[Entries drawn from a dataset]
- Opening Delimiter -

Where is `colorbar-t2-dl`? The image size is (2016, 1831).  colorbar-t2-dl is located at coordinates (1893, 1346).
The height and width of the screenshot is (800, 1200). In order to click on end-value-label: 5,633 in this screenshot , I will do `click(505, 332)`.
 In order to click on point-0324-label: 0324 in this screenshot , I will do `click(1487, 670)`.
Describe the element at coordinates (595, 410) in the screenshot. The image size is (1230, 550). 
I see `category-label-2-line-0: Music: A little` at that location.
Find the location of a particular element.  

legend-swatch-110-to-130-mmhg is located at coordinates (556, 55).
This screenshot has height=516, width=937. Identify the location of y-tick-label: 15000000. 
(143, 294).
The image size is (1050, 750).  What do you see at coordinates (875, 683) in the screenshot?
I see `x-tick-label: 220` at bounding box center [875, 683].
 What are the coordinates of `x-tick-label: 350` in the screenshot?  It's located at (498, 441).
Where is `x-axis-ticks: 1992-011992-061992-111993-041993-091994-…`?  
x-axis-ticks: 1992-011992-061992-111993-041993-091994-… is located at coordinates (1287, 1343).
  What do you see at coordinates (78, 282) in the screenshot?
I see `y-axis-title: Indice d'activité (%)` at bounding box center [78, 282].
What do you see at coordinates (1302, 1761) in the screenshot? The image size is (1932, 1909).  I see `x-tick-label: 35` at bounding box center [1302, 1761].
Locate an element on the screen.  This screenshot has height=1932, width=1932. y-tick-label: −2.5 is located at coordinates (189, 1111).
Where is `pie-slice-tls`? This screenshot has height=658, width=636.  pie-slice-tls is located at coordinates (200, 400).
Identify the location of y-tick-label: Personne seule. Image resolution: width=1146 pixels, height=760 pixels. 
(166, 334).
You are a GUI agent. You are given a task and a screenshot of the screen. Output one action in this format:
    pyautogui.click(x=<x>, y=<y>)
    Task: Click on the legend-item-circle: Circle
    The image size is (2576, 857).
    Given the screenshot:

- Closing Delimiter -

→ Work instructions:
Rewrite the entries above as a JSON list of strings, with one string for each line and blank lines omitted.

→ Exercise solution:
[
  "Where is `colorbar-t2-dl`? The image size is (2016, 1831).  colorbar-t2-dl is located at coordinates (1893, 1346).",
  "The height and width of the screenshot is (800, 1200). In order to click on end-value-label: 5,633 in this screenshot , I will do `click(505, 332)`.",
  " In order to click on point-0324-label: 0324 in this screenshot , I will do `click(1487, 670)`.",
  "Describe the element at coordinates (595, 410) in the screenshot. The image size is (1230, 550). ",
  "I see `category-label-2-line-0: Music: A little` at that location.",
  "Find the location of a particular element.  ",
  "legend-swatch-110-to-130-mmhg is located at coordinates (556, 55).",
  "This screenshot has height=516, width=937. Identify the location of y-tick-label: 15000000. ",
  "(143, 294).",
  "The image size is (1050, 750).  What do you see at coordinates (875, 683) in the screenshot?",
  "I see `x-tick-label: 220` at bounding box center [875, 683].",
  " What are the coordinates of `x-tick-label: 350` in the screenshot?  It's located at (498, 441).",
  "Where is `x-axis-ticks: 1992-011992-061992-111993-041993-091994-…`?  ",
  "x-axis-ticks: 1992-011992-061992-111993-041993-091994-… is located at coordinates (1287, 1343).",
  "  What do you see at coordinates (78, 282) in the screenshot?",
  "I see `y-axis-title: Indice d'activité (%)` at bounding box center [78, 282].",
  "What do you see at coordinates (1302, 1761) in the screenshot? The image size is (1932, 1909).  I see `x-tick-label: 35` at bounding box center [1302, 1761].",
  "Locate an element on the screen.  This screenshot has height=1932, width=1932. y-tick-label: −2.5 is located at coordinates (189, 1111).",
  "Where is `pie-slice-tls`? This screenshot has height=658, width=636.  pie-slice-tls is located at coordinates (200, 400).",
  "Identify the location of y-tick-label: Personne seule. Image resolution: width=1146 pixels, height=760 pixels. ",
  "(166, 334).",
  "You are a GUI agent. You are given a task and a screenshot of the screen. Output one action in this format:",
  "    pyautogui.click(x=<x>, y=<y>)",
  "    Task: Click on the legend-item-circle: Circle",
  "    The image size is (2576, 857).",
  "    Given the screenshot:"
]